Now, let’s run a few experiments 🧪. We’ll try a simple select first:

# %%sequel deliberately, not to interfere with %%sql
%%sequel 
SELECT * 
FROM unity.default.hits LIMIT 10

You should see in the logs that it picked a single node executor since the data size is relatively small:

INFO:frugal_engine.main:single_node_executor has been chosen, because the top source count is less than or equal to the threshold: 6000000
INFO:frugal_engine.main:Executing query in single_node_executor: SELECT * 
FROM unity.default.hits LIMIT 10

Let’s assume our machine is tiny and lower the threshold for single-node workflows:

from frugal_engine.main import setup
setup(threshold=100_000)

%%sequel 
SELECT * 
FROM unity.default.hits LIMIT 10

INFO:frugal_engine.main:Executing query in cluster_executor: SELECT * 
FROM unity.default.hits LIMIT 10

From the logs, we see it falls back to a cluster engine since it “thinks” a single machine won’t process that many rows in a reasonable time. It should also fall back if the single-node executor reaches its memory limits—or even proactively, using ML to forecast that it won’t finish in a reasonable time.

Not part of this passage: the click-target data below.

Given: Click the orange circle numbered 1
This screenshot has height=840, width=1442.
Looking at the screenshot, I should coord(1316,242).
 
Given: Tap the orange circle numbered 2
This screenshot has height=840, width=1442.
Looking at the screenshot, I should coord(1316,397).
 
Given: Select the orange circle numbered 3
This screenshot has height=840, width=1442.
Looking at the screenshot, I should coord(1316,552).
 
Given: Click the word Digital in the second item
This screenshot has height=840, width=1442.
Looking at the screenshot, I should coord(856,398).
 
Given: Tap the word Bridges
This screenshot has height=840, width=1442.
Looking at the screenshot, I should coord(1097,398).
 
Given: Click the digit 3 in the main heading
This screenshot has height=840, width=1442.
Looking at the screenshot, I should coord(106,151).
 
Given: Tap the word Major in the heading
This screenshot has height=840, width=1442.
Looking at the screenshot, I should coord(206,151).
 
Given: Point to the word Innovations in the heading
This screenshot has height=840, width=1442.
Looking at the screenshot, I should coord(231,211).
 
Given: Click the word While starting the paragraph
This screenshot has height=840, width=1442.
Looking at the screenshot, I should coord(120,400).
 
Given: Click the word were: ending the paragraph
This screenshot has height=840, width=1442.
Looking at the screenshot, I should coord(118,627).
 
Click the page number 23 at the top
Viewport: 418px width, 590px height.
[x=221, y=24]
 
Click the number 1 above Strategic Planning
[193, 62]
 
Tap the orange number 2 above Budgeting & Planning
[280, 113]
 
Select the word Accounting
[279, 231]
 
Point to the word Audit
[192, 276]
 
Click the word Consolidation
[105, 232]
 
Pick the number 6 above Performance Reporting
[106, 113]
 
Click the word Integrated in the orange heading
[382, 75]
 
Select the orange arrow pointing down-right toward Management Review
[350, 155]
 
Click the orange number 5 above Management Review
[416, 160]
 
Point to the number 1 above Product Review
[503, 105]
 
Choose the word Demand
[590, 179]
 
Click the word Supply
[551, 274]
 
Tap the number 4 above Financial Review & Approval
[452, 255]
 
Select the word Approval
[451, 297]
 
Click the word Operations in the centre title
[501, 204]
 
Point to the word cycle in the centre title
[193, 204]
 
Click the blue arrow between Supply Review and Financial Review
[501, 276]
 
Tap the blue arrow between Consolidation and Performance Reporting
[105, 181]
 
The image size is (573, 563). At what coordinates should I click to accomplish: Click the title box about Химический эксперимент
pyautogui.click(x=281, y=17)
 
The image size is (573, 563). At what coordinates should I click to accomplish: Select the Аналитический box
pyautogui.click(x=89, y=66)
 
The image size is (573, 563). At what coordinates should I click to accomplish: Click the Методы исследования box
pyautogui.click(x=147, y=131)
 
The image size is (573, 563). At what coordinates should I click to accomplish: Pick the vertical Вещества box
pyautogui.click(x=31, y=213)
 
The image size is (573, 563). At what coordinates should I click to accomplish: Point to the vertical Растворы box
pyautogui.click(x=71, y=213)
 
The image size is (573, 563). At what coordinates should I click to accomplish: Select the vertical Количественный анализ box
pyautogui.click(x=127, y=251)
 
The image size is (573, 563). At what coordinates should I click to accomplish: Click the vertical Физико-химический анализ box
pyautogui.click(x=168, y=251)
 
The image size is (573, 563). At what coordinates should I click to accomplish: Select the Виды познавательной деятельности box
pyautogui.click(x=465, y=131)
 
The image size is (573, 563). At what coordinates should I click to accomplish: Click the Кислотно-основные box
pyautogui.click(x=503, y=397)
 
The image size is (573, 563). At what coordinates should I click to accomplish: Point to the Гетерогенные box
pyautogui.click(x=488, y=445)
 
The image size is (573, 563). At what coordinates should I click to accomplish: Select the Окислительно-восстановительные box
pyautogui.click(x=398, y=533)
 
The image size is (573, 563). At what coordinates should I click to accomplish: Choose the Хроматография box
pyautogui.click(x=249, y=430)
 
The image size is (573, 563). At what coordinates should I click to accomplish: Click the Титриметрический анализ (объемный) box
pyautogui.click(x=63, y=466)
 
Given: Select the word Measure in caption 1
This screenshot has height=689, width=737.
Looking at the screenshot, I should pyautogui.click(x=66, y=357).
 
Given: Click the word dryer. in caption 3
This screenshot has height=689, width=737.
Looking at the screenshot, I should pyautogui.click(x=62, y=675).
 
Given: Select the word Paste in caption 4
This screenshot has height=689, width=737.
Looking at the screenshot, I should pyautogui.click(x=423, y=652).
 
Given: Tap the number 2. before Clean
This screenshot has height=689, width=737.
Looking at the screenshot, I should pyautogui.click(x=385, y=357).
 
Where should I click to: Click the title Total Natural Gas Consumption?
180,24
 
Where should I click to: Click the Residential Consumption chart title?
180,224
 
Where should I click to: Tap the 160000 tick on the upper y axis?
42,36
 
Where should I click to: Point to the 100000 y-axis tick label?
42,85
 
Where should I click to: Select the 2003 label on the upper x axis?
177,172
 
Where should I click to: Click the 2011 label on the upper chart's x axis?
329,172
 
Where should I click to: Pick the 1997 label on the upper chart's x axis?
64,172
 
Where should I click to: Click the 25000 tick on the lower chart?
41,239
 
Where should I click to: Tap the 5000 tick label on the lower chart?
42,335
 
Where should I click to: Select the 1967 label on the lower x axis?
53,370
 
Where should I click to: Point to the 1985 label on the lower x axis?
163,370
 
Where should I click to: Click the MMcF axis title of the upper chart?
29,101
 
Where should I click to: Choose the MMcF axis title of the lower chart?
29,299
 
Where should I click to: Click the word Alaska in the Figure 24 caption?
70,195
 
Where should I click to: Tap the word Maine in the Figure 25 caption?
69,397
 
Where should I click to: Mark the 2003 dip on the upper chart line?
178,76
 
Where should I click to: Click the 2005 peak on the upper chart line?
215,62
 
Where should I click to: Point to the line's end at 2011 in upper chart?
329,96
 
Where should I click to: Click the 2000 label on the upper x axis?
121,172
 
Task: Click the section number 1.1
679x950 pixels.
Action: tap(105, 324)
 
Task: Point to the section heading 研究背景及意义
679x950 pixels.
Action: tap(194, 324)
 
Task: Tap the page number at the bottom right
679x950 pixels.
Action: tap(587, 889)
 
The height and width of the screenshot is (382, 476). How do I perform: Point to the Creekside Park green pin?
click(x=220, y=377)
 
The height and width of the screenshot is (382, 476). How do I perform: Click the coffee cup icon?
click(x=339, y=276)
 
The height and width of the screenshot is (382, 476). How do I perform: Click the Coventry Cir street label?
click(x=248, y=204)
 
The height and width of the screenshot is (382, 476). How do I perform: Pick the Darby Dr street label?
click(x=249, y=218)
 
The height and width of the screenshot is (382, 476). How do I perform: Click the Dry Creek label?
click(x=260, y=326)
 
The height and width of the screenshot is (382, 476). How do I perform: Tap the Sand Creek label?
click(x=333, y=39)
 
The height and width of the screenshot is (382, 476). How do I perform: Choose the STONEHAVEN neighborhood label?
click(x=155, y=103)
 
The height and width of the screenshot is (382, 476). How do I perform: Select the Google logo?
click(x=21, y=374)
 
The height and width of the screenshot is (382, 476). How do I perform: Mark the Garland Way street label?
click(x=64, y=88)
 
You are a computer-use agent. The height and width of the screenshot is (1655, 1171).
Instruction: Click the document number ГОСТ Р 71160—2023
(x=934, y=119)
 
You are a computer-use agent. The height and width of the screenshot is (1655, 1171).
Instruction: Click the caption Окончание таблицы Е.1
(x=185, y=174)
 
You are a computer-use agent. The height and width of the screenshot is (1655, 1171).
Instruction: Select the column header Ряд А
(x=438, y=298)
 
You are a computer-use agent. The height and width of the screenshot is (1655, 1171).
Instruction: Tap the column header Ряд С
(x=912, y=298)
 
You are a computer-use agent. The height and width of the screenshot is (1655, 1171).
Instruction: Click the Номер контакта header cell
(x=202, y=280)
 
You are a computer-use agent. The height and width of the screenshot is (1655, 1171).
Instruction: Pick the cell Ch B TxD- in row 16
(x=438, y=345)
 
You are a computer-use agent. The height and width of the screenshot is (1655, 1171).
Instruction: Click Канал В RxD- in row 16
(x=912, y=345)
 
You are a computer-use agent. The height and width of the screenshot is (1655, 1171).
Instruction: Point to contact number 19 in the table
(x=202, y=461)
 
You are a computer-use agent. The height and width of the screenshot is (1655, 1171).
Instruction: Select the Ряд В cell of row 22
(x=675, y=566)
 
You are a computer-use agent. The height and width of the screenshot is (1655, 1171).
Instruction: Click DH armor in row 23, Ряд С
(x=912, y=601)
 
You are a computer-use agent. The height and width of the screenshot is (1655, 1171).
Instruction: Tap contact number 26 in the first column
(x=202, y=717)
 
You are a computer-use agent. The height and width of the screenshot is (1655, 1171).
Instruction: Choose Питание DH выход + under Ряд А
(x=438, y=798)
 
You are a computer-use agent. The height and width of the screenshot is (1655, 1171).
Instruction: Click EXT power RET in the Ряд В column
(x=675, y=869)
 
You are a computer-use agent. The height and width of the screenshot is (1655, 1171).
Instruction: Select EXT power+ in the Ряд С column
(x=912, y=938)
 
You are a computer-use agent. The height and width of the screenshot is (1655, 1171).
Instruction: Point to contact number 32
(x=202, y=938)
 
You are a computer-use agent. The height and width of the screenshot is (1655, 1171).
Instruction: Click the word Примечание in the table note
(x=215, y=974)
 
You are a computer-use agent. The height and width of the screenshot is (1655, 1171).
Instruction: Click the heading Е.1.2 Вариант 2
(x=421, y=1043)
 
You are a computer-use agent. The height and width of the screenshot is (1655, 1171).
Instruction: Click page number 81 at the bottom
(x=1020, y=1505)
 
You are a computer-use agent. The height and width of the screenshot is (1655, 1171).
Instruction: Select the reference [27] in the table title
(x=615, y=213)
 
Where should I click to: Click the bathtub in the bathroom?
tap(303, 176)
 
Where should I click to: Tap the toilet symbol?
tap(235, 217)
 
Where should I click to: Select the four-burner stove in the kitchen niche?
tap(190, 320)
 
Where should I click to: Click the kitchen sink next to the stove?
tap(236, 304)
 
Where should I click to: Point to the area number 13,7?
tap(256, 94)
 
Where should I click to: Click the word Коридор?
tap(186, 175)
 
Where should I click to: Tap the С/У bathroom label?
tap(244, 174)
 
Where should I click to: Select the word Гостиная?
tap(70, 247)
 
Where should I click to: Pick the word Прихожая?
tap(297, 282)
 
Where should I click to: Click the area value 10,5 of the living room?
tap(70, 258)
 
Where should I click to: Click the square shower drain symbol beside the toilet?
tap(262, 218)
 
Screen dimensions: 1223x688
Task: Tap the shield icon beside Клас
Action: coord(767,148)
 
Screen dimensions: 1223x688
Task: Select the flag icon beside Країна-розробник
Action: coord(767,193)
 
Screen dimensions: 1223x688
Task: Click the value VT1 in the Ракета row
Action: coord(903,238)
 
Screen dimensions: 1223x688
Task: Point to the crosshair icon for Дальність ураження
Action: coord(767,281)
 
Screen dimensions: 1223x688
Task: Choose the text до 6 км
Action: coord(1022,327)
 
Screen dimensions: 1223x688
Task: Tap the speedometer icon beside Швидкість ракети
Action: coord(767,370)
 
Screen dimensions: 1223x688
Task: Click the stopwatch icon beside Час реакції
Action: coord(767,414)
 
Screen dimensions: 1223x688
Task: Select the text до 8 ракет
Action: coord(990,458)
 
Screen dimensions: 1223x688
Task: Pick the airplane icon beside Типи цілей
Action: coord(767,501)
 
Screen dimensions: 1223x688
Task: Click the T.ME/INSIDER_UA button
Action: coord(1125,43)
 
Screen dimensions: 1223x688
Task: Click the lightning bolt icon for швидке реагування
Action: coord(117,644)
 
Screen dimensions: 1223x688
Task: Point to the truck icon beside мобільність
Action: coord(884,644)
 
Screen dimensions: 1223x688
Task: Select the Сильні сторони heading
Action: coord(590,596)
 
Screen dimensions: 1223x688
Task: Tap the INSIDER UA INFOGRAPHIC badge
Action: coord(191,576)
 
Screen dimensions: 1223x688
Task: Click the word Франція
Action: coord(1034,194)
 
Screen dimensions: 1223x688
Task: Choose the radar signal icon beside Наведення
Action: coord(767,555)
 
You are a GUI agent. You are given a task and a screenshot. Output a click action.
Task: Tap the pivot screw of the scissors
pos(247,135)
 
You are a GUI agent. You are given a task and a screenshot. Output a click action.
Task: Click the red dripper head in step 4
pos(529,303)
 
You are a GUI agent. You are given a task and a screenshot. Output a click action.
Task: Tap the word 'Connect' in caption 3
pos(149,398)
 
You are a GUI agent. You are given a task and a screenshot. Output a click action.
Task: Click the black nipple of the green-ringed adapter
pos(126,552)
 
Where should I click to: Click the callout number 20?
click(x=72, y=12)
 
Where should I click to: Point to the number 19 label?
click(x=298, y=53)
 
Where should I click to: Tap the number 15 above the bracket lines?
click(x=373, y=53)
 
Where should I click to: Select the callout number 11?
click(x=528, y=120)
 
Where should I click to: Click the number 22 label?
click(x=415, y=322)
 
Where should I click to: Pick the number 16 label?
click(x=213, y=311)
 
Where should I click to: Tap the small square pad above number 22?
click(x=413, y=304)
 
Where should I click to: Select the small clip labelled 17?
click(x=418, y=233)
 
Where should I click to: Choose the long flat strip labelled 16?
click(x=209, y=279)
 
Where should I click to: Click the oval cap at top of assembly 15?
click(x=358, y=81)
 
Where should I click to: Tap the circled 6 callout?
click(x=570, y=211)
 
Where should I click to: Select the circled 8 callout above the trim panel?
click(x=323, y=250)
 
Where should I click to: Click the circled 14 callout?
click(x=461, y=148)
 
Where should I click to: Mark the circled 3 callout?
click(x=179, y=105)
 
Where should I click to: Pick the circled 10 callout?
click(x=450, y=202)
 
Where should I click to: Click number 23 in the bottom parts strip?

Identical SQL, totally different engines! Convenient-ish to use - check. What about the promise of improved performance / reduced costs?

Quantifying the cost savings

We can’t draw firm conclusions on costs yet, as proper testing with a Spark cluster, Delta access from S3, load full Clickbench dataset - it’s a complex evaluation. I’ll tackle this in the next chapter.

With usability and (some) cost aspects explored, let’s examine what makes the package tick.

DuckDB UC - not quite there yet

I initially tried to use DuckDB for the single-node executor, but… it didn’t go well.

I was so hyped by many talks about how DuckDB should at least have read-only support for Unity Catalog. It works fine for pre-loaded OSS UC tables:

import duckdb
import logging

duckdb.sql("""
	install uc_catalog from core_nightly;
	load uc_catalog;
	install delta;
	load delta;
""")

duckdb.sql(f"""
CREATE SECRET (
	TYPE UC,
	TOKEN 'not-used',
	ENDPOINT 'http://127.0.0.1:8080',
	AWS_REGION 'us-east-2'
);
""")

duckdb.sql("ATTACH 'unity' AS unity (TYPE UC_CATALOG);")


logging.basicConfig(level=logging.DEBUG)
duckdb.sql(f"select * from unity.default.marksheet limit 10;")

But as soon as you commit something to UC via another engine, like Spark, DuckDB halts:

IOException Traceback (most recent call last) Cell In[4], line 4 1 import logging 3 logging.basicConfig(level=logging.DEBUG) ----> 4 duckdb.sql(f"select * from unity.default.hits_2 limit 10;") 

IOException: IO Error: Invalid field found while parsing field: type_precision

CatalogException Traceback (most recent call last) Cell In[5], line 4 1 import logging 3 logging.basicConfig(level=logging.DEBUG) ----> 4 duckdb.sql(f"select * from unity.default.hits_2 limit 10;") 

CatalogException: Catalog Error: Table with name hits_2 does not exist! Did you mean "information_schema.views"?

I spent hours trying to figure it out. Fair enough, the extension is tagged as experimental, and there’s a related GitHub issue, but I expected clearer error messages. 👎

Polars to the rescue

Polars, on the other hand, works flawlessly! Unlike DuckDB, you can’t just attach a catalog—there’s no dedicated Polars client or anything like polars.sql yet. To achieve this, we’ll create a wrapper around Polars UC:

class PolarsClient:
    """
    Just an interface similar to Spark and DuckDB i.e. exposing sql, but going through UC catalog
    """
    def __init__(self, unity_catalog_uri: str, memory_limit: int = None):
        self.unity_catalog_uri = unity_catalog_uri
        self.catalog = pl.Catalog(unity_catalog_uri, require_https=False) # last flag - for local testing
        self.memory_limit = None

    def sql(self, query: str) -> pl.DataFrame:
        tables = [table for table in sqlglot.parse_one(query).find_all(sqlglot.exp.Table)]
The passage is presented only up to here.